Once you got the cost, you have to decide whether should you pass on the cost of the insurance to your customers. You should balance between the additional sales you would have generated when you did not pass on the cost and the insurance premium.

One way to make this decision is to use your net profit margin as guidance. The lower your net profit margin, the higher is the cost of trade credit insurance relative to your profits. However, you are also more sensitive to credit risks. In that case, you should consider passing on the costs to your customers.

Alternative Methods of Managing Credit Risks

Trade credit insurance is not the only way to manage credit risks. Another popular method is factoring.

Factoring refers to selling your accounts receivables at a discount. For example, if you are expected to collect $100, you sell your accounts receivables for $90.
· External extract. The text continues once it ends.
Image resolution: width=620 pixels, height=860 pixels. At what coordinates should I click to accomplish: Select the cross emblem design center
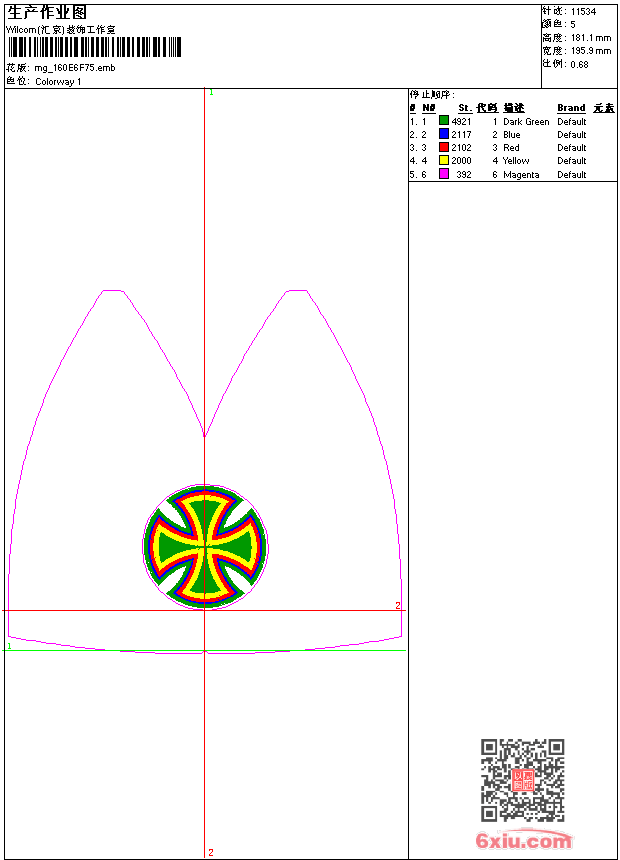[x=205, y=546]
There are some advantages to factoring. First, you will receive the cash upfront instead of waiting till the payment is due. Secondly, you also eliminate the risks of default.

However, factoring is usually more expensive than trade credit insurance.
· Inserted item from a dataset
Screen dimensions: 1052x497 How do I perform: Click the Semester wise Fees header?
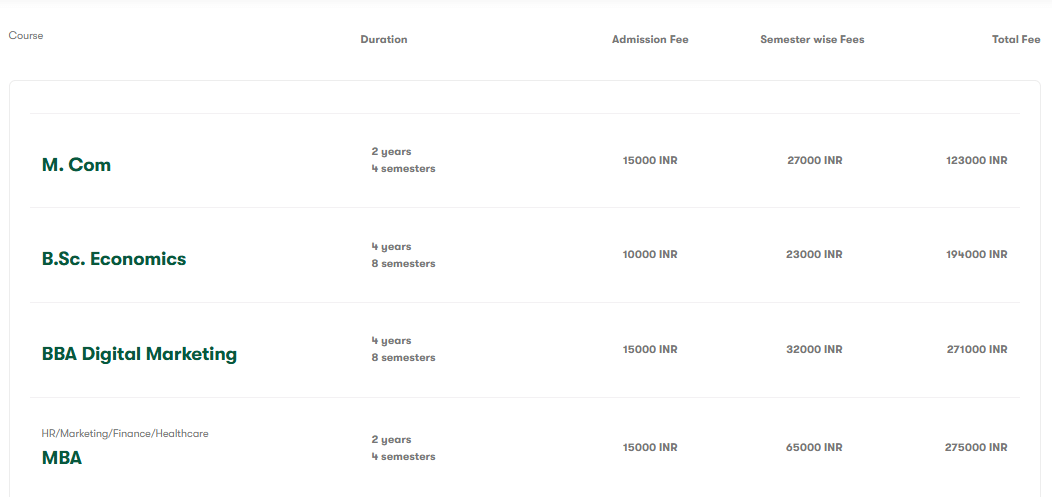point(812,40)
Factoring is very useful in situations where you need cash urgently, and you have no access to a credit line. Otherwise, trade credit insurance is the preferred method for managing credit risk.

Trade Credit Insurance Scheme (TCIS) by International Enterprise (IE) Singapore

To encourage Singapore companies to expand internationally, IE Singapore will support up to 50% of the minimum premium of trade credit insurance.

To qualify, your company needs to be under the Global Company Partnership programme, and meet the following criteria:

  • Global HQ is in Singapore;
  • Turnover of the company and subsidiaries not exceeding S$100 million
  • Minimum paid-up capital of S$50,000
  • At least three managerial staff who are Singaporeans and PRs

If you qualify for the scheme, we can assist you in submitting your application to IE Singapore.

Reputable Insurance Company and Agent

This applies to all kind of insurance. Having a reputable insurance company and an agent will give you the assurance that your risks are being well-managed.

A well-qualified agent, like Anthola, will also be able to advise on your coverage, specific to your situation and industry.

Conclusion

Giving favorable credit terms is critical in generating sales and maintaining your company’s competitiveness.

However, allowing credit terms will give you another headache:

Your customer might default on their payment.

With trade credit insurance, not only you do not have to worry about credit risk anymore, but you can also concentrate your effort on expanding your business.